Personal information
- Full name: Simon Feast
- Date of birth: 1 December 1974 (age 50)
- Original team(s): East Gambier (WBFL)
- Draft: 71st, 1998 National Draft
- Height: 196 cm (6 ft 5 in)
- Weight: 94 kg (207 lb)
- Position(s): Ruckman

Playing career^{1}
- Years: Club / Games (Goals)
- 1999–2001: Sydney Swans / 14 (3)
- ^{1} Playing statistics correct to the end of 2001.

= Simon Feast =

Australian rules footballer

Simon Feast (born 1 December 1974) is a former Australian rules footballer who played with the Sydney Swans in the Australian Football League (AFL) and for much longer with Sturt in the South Australian National Football League (SANFL).

== Early life ==
Born in Port MacDonnell, South Australia, where his father was a fisherman, Feast moved to nearby Mount Gambier, South Australia as an 8-year-old. Despite not coming from a sporting family, at 13 Feast started playing football for East Gambier Football Club in the Western Border Football League. As a latecomer to junior football Feast wasn't the most gifted junior but developed into a promising ruckman. He had a trial at Norwood Football Club but returned home shortly after. Feast went to play football in Darwin in the 1994 off season as a 19-year-old and when he returned home Feast had an offer from Sturt's general manager Ross Tuohy, which he gladly accepted as an opportunity to leave his job at a timber mill.

== Football career ==
Feast began when the Double Blues were at a low ebb – they had suffered six consecutive wooden spoons, and his debut season of 1995 was an unprecedented horror with Sturt losing all 22 games by no fewer than 24 points. Feast, however, won Sturt’s best and fairest award as a rookie, and continued this form as the Double Blues made a remarkable revival over the following three seasons to win sixteen matches in 1998, winning another best and fairest in 1998.
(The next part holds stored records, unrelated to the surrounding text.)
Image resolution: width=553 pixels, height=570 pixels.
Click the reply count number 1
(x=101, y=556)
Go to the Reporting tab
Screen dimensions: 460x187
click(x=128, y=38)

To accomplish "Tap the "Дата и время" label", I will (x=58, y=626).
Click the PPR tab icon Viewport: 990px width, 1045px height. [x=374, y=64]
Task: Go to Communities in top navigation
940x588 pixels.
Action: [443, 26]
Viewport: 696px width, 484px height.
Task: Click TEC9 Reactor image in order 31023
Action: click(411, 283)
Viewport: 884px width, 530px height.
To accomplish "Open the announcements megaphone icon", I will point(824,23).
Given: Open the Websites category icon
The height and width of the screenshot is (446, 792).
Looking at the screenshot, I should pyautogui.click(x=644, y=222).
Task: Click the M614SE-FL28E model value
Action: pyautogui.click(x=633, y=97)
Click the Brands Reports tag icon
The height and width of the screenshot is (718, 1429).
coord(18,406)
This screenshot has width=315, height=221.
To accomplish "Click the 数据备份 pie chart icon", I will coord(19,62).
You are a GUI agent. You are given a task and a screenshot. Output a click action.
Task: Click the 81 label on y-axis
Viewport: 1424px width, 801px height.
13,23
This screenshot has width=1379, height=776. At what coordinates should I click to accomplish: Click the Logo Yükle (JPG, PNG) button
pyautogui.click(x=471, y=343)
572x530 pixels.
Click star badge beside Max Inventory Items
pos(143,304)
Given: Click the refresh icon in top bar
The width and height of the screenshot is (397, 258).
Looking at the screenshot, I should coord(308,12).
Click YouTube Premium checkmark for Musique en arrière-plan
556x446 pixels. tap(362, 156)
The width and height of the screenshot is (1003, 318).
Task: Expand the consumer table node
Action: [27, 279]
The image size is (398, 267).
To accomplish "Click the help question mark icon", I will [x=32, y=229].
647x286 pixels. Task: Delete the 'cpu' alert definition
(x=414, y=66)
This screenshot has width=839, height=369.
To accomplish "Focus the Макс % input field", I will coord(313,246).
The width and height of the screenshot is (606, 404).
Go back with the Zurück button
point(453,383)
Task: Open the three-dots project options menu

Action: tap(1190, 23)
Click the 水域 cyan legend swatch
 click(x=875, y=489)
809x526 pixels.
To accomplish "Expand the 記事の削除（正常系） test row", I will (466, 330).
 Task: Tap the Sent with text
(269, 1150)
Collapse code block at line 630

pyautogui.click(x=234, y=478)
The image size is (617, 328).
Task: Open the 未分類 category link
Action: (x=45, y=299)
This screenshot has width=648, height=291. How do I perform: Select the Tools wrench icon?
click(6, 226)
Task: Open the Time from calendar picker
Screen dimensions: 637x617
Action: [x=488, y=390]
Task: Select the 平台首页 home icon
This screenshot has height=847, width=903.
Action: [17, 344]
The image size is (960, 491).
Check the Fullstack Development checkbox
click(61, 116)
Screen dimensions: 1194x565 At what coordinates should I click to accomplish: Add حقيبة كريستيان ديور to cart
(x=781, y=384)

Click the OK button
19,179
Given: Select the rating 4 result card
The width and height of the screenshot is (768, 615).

Sydney drafted Feast, a ruckman, from the Double Blues with pick 71 in the National Draft. He made his league debut in round five of the 1999 AFL season, coming into the side for Greg Stafford. In his time at Sydney Feast was never a regular fixture in the team, playing five games in 1999, four in 2000 and five in 2001. Feast played VFL football for Port Melbourne as they were the Swans' reserves side and received the second most votes in the 2001 J. J. Liston Trophy.

After being delisted by Sydney after the 2001 season, Feast returned to Sturt and played in the Double Blues’ first premiership since 1976. He continued to play for Sturt until his retirement in 2008, after 205 games.